> _Collected data entries_:
==========

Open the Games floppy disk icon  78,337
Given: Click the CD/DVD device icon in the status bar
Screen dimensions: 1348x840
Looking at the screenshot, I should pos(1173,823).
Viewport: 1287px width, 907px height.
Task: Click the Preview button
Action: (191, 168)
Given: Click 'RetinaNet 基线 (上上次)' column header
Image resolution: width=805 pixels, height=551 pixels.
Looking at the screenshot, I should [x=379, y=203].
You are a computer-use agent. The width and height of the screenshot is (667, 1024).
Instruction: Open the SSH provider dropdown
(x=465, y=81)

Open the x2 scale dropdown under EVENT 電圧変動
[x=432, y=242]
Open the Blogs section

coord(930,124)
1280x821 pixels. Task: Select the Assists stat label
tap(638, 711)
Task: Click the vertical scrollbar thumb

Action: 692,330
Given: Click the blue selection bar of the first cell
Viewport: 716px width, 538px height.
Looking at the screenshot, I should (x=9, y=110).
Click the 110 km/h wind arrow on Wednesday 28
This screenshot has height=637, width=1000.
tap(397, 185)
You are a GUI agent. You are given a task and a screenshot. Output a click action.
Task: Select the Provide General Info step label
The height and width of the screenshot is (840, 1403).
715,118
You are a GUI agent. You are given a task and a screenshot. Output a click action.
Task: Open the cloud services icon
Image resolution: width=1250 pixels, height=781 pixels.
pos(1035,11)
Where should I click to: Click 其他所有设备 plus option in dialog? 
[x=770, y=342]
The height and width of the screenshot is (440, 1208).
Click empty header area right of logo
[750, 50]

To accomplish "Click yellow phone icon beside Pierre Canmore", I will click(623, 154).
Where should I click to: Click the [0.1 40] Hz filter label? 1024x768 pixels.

==========

> _Task instructions_: Copy all lines of the preceding data that hold the word "icon".

> _Output_:
Open the Games floppy disk icon  78,337
Given: Click the CD/DVD device icon in the status bar
Task: Open the cloud services icon
To accomplish "Click yellow phone icon beside Pierre Canmore", I will click(623, 154).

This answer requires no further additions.